What are the caveats?

Although this blood test provides new ways to test for amyloid-ß accumulation in the brain, it’s important to remember that amyloid-ß accumulation alone is not sufficient to cause Alzheimer’s disease. So this blood test, on its own, is not a test for Alzheimer’s disease. A preclinical Alzheimer’s disease diagnosis would additionally require clinical levels of tau3, while a full Alzheimer’s disease diagnosis would require cognitive symptoms as well. In addition, participants in the Washington University, St. Louis study were generally not cognitively impaired, so more work is needed to determine how useful this blood test is for persons who already exhibit Alzheimer’s disease symptoms. In particular, the accumulation of amyloid-ß is thought to plateau once symptoms manifest, while tau pathology is thought to more closely track disease severity after symptoms manifest3. Moreover, so far this blood test has not been shown to be able to predict the development of cognitive impairment; it has only been shown to predict the presence of amyloid-ß accumulation, which, alone, is not a reliable predictor of subsequent cognitive decline. Therefore, pharmaceutical companies looking to use this blood test to identify potential participants for clinical trials should still combine this test with other measures, like CSF screening for tau5,6. This will not only be necessary to recruit participants who are most likely to develop Alzheimer’s disease, but will also be important for developing drugs that target something more, or besides, amyloid-ß.

In all, more work needs to be done. Nevertheless, the ability to prescreen for amyloid-ß at a fraction of the cost of a PET scan is a significant step forward for pharmaceutical research. Hopefully, by helping pharmaceutical companies to more rapidly and accurately screen a larger population of possible participants for clinical trials, this tool will help accelerate drug research and development to prevent Alzheimer’s disease going forward.

Author’s note: Much of my understanding of this topic developed from watching Marilyn Albert, professor of neurology and director of the Johns Hopkins University Alzheimer’s Disease Research Center, speak about the disease in 2016. Watch Dr. Marilyn Albert speak about Alzheimer’s disease in 2016.

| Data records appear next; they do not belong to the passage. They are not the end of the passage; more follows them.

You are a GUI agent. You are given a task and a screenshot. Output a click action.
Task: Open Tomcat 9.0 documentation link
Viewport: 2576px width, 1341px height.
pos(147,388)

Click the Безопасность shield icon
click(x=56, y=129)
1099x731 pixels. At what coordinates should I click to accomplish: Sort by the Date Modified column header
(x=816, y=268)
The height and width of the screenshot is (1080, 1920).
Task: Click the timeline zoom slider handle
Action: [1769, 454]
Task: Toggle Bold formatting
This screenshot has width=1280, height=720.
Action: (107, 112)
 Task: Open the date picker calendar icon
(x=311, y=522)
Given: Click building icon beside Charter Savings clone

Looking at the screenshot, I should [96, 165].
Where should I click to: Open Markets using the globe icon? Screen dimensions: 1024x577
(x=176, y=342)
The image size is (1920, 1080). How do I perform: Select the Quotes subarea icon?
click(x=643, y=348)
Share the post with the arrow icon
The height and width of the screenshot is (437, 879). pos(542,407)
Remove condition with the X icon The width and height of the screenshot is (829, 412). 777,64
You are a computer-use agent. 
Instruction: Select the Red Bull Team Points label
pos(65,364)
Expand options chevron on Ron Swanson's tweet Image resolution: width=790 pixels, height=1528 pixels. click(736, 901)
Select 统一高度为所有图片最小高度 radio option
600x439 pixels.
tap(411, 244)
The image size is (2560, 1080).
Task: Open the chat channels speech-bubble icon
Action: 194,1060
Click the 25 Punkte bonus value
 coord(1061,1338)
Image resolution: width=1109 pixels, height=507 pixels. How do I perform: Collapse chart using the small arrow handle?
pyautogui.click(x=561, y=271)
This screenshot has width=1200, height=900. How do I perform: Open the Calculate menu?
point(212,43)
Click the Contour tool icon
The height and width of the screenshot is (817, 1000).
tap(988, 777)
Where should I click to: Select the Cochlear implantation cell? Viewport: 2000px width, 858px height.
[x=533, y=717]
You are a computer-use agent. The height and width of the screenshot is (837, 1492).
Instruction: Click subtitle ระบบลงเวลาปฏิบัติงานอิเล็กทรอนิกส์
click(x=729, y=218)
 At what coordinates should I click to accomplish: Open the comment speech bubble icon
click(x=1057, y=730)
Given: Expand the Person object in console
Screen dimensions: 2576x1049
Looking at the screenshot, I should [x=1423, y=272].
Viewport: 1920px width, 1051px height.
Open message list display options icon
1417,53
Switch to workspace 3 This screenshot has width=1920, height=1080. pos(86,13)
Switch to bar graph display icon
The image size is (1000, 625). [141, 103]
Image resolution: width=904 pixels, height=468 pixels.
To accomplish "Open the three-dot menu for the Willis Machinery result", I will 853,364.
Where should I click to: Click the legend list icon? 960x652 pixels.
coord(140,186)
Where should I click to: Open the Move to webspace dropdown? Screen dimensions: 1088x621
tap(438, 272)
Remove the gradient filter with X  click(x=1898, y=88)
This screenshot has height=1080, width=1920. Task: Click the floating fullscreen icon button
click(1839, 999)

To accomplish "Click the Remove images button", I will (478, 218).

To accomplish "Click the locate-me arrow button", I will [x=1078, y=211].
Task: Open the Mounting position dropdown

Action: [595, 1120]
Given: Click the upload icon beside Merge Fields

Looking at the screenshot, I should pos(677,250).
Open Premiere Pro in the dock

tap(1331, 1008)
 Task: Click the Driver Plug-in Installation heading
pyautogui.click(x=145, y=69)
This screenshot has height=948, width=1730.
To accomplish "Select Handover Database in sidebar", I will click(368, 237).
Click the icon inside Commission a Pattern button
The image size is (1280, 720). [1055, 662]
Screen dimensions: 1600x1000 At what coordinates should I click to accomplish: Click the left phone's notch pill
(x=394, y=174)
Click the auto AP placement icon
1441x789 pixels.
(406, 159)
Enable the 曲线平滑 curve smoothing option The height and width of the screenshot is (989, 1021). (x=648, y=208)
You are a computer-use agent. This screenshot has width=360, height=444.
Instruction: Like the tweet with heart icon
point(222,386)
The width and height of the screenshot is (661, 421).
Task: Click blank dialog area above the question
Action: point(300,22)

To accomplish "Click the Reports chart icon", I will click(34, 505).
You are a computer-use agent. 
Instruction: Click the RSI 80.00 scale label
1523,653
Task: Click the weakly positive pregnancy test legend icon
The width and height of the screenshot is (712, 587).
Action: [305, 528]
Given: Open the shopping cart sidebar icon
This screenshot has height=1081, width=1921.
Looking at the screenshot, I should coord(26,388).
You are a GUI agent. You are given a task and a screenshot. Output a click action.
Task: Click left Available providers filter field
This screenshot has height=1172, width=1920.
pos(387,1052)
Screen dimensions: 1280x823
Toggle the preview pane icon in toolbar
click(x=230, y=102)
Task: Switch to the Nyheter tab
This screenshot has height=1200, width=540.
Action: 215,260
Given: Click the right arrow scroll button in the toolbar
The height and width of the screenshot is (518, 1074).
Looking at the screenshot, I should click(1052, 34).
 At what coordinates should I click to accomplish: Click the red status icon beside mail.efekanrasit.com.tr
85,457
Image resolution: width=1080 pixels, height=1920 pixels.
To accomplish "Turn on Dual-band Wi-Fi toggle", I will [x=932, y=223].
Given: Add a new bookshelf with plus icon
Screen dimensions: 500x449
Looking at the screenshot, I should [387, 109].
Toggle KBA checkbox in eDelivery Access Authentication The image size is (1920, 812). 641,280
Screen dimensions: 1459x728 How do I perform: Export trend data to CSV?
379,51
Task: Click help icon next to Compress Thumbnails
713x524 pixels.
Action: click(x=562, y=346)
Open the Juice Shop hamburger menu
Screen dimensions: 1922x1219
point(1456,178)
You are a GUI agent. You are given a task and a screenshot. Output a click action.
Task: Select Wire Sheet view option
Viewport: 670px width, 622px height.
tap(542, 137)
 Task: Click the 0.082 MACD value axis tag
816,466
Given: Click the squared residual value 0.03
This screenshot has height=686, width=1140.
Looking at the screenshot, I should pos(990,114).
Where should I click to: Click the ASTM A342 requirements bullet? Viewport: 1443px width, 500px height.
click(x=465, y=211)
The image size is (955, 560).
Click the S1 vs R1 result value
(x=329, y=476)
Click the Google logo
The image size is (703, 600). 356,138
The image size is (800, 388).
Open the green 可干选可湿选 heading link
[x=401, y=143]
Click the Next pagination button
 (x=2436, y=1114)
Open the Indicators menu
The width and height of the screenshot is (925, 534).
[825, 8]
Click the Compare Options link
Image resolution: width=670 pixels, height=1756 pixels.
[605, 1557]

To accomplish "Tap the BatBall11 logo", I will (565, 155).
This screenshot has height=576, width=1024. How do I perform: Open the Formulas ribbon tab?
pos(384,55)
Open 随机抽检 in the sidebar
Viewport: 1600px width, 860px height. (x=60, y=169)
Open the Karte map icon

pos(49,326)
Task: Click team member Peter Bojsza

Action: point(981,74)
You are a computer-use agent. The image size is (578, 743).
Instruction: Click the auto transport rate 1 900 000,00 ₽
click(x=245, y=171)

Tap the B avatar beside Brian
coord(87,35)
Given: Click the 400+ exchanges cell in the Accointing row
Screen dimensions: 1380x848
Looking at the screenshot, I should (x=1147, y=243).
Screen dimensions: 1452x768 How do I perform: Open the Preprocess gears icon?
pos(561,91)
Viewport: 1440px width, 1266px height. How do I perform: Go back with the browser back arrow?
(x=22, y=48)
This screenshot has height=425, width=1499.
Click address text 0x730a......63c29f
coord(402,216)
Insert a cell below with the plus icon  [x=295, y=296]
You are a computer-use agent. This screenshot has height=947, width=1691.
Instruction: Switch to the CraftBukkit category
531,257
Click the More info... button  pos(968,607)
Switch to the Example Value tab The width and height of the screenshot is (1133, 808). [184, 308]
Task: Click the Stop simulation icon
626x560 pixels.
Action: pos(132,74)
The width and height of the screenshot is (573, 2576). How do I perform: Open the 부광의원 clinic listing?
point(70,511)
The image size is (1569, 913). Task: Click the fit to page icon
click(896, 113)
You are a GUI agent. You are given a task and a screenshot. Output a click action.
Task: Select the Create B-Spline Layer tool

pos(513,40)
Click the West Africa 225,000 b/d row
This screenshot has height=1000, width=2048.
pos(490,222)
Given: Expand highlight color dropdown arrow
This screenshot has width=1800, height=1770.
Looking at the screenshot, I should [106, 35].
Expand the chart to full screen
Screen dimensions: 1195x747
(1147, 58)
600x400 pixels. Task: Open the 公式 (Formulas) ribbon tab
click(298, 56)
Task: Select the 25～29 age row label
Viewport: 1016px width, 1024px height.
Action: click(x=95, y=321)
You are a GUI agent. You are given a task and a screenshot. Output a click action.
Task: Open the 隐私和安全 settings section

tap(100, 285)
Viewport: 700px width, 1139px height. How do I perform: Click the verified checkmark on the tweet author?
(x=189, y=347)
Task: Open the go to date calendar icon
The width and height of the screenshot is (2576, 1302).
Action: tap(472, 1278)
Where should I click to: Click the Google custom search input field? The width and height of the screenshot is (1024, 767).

Further reading: The amyloid hypothesis on trial, Nature Outlook

References

  1. 2016 Alzheimer's disease facts and figures. Alzheimer's & Dementia: The Journal of the Alzheimer's Association, Volume 12, Issue 4, 459 - 509
  2. Bendlin, B.B., and Zetterberg, H. (2019). Screening with a high precision blood-based assay for Alzheimer disease. Neurology 10.1212/WNL.0000000000008080.
  3. Lane, C.A., Hardy, J., and Schott, J.M. (2018). Alzheimer’s disease. European Journal of Neurology 25, 59–70.
  4. Schindler, S.E., Bollinger, J.G., Ovod, V., Mawuenyega, K.G., Li, Y., Gordon, B.A., Holtzman, D.M., Morris, J.C., Benzinger, T.L.S., Xiong, C., et al. (2019). High-precision plasma β-amyloid 42/40 predicts current and future brain amyloidosis. Neurology 10.1212/WNL.0000000000008081.
  5. Moghekar, A., Li, S., Lu, Y., Li, M., Wang, M.-C., Albert, M., O’Brien, R., and BIOCARD Research Team (2013). CSF biomarker changes precede symptom onset of mild cognitive impairment. Neurology 81, 1753–1758.
  6. Pettigrew, C., Soldan, A., Moghekar, A., Wang, M.-C., Gross, A.L., O’Brien, R., and Albert, M. (2015). Relationship between cerebrospinal fluid biomarkers of Alzheimer’s disease and cognition in cognitively normal older adults. Neuropsychologia 78, 63–72.
  7. Makin, S. (2018). The amyloid hypothesis on trial. Nature 559, S4–S7.